Family. Such a special thing.
I always was amazed over the years how friends have become like family. With the space between our bits of family, on a daily, or weekly basis friends never replaced family, but sure filled the gaps between times when we could actually see family.
I have a heart full of memories from this weekend that I will hold in my heart forever. One of them was visiting with friends at our house on Sunday--then it starts, they are needing to leave but they didn't want to leave without prayer. I love my friends for that. They are more than just precious friends to us, they are family.
By the time we got to be with our family on Sunday--this happened. We walked in, they mostly walked out. The teens went to see Batman, the little ones went to the pool at the hotel, Sister and husband left for Nanaimo, Parents went to a friends house.
All of a sudden, probably 15 minutes after we arrived the room was empty with the exception of my sister Lanette and her husband Chris. I joked...I can really clear a room!

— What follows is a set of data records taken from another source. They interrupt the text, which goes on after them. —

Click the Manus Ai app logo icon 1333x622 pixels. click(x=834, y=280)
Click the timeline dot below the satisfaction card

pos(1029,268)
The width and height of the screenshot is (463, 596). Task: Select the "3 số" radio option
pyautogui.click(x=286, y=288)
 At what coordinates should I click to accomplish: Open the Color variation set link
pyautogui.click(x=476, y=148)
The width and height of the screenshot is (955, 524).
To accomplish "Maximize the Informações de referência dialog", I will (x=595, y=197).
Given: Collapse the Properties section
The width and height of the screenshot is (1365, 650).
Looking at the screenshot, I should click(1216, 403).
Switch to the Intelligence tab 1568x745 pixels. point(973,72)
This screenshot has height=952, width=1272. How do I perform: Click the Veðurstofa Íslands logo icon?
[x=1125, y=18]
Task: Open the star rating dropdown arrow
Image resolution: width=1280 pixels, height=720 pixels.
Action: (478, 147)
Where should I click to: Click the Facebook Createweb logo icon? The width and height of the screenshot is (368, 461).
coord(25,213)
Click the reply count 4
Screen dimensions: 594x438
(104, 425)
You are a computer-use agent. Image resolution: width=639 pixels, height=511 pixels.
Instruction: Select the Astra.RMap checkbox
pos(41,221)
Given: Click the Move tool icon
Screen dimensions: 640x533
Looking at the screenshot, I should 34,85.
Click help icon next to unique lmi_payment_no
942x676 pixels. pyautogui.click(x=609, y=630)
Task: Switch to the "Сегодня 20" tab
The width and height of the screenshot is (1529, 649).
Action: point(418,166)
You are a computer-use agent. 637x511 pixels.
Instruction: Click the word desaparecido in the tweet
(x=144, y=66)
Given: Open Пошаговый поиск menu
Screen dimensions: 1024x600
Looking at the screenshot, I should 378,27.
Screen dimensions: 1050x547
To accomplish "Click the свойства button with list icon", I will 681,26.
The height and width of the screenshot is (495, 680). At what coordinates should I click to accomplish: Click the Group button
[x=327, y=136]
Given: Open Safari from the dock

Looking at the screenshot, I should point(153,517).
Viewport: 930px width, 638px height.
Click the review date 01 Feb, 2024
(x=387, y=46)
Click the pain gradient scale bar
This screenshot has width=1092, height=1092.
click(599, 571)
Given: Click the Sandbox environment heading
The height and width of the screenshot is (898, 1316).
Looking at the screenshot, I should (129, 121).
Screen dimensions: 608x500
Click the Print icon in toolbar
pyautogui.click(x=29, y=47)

What I wanted was for my family to pray for me. I am feeling bone weary tired.
The next morning the family that was left here went to De Dutch Pannekoek House. We wandered into the parking lot gathered in a circle and prayed for our families. We hugged and went our separate ways.
Our day kept getting better.
We met Henry and Marie Spenst for a quick cup of coffee, we probably haven't seen them since their wedding in Prince George 25 years ago. (or so)
We got home and arranged to meet with Dave and Sandy Friesen and pick up Pippin. We had dinner with them and left encouraged, we laughed, we cried, we prayed. A true sign of friendship!
Today, I had a good goodbye with my brother and his family. They sat me in a chair and they prayed for me, for Kent, for Jonathan, Melissa and Max. I was bouyed--encouraged!
I heard one of my little nephews say, I am gonna miss you Auntie Kim. I was left heart broken.
I wish I was closer--I wish I could see them more. All I can do is pray that my brother and sister in law have friends to fill the gaps that I leave in my niece and nephews day-to-day lives so that they have an "Auntie" to rely on.
I am so thankful for the time I have had with them this weekend. A hug, a smile across the room...it is all stored up in my heart.
I went for radiation therapy today and I have an appointment with the Radiation Oncologist tomorrow. I have no idea what for...they don't tell me much.
I then got home and got a message from G of DG Auto Care. (Melissa and Jonathan's car that we just gifted to them died between the wedding and reception. They couldn't take it on the honeymoon...so we had to put alternate plans into place.) DG Auto Care is going to come and diagnose the car (if they can) at my house today, no charge. I was just overwhelmed.
How is it that they care so much, without knowing me? I am amazed. I am gobsmacked. A friend of a friend of possibly a friend....coming to care for me. Thank you for this gift DG Auto Care..you are so appreciated!